SET EXERCISE.
Please put the listing, from its first line through the line containing "coord(211,236)", into a numbered list without blank lines, and leave out the pictures.

DATASET EXTRACT.

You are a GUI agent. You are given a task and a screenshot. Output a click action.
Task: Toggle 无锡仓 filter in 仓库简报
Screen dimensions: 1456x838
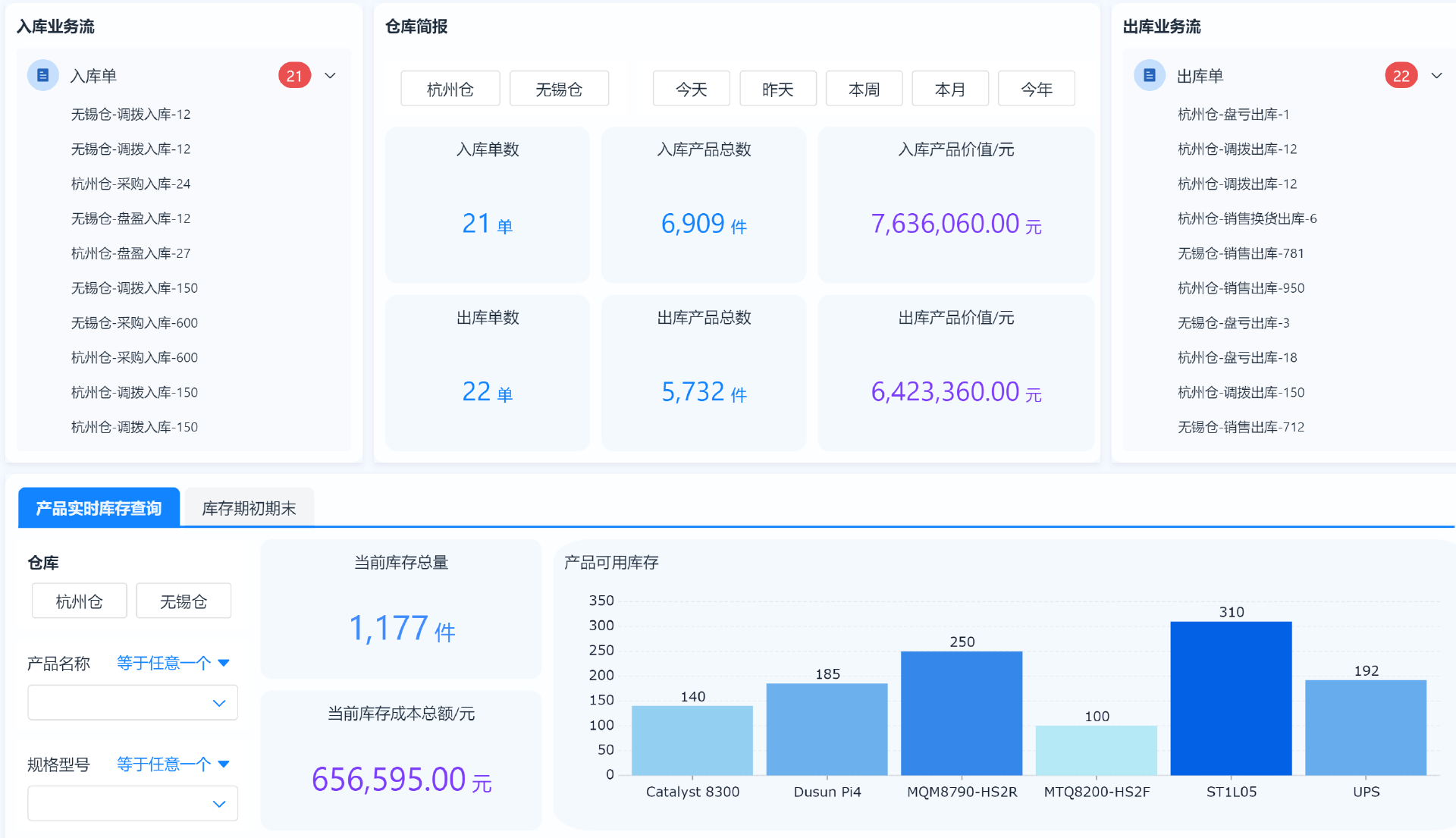(x=559, y=89)
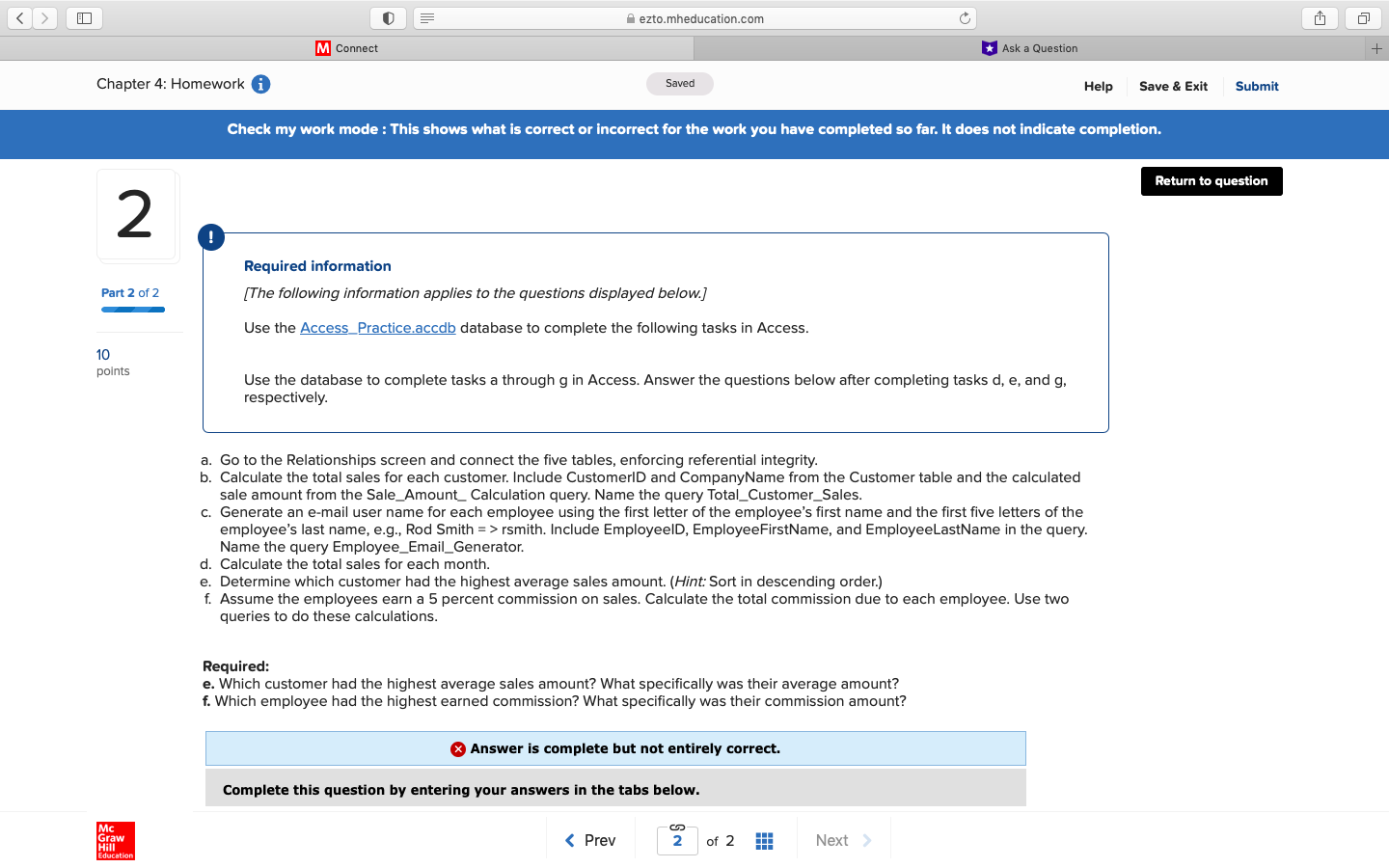Click the exclamation icon beside Required information
1389x868 pixels.
coord(211,236)
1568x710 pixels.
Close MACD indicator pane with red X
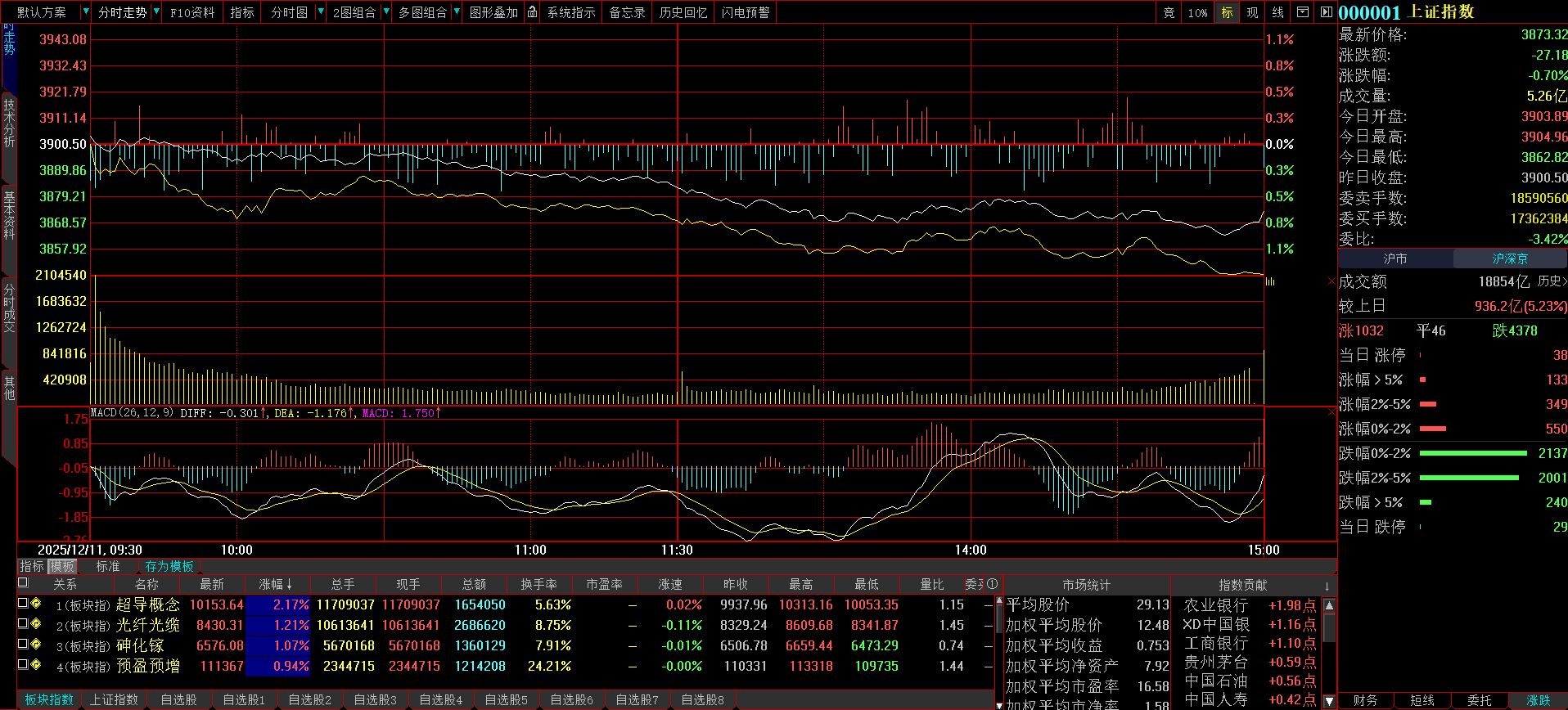[1331, 411]
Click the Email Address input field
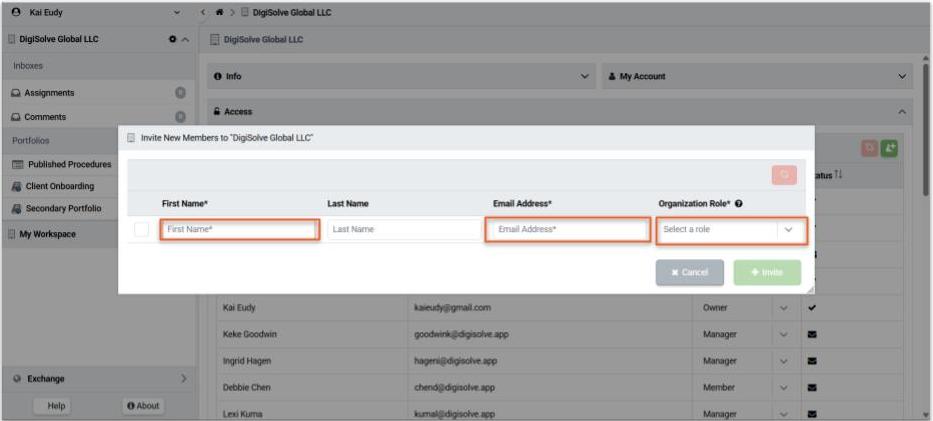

REPLY TO THE EXERCISE.
1. You are a GUI agent. You are given a task and a screenshot. Output a click action.
2. Task: Toggle 无锡仓 filter in 仓库简报
3. Screen dimensions: 1456x838
4. (x=559, y=89)
5. Click the exclamation icon beside Required information
6. 1389x868 pixels.
7. coord(211,236)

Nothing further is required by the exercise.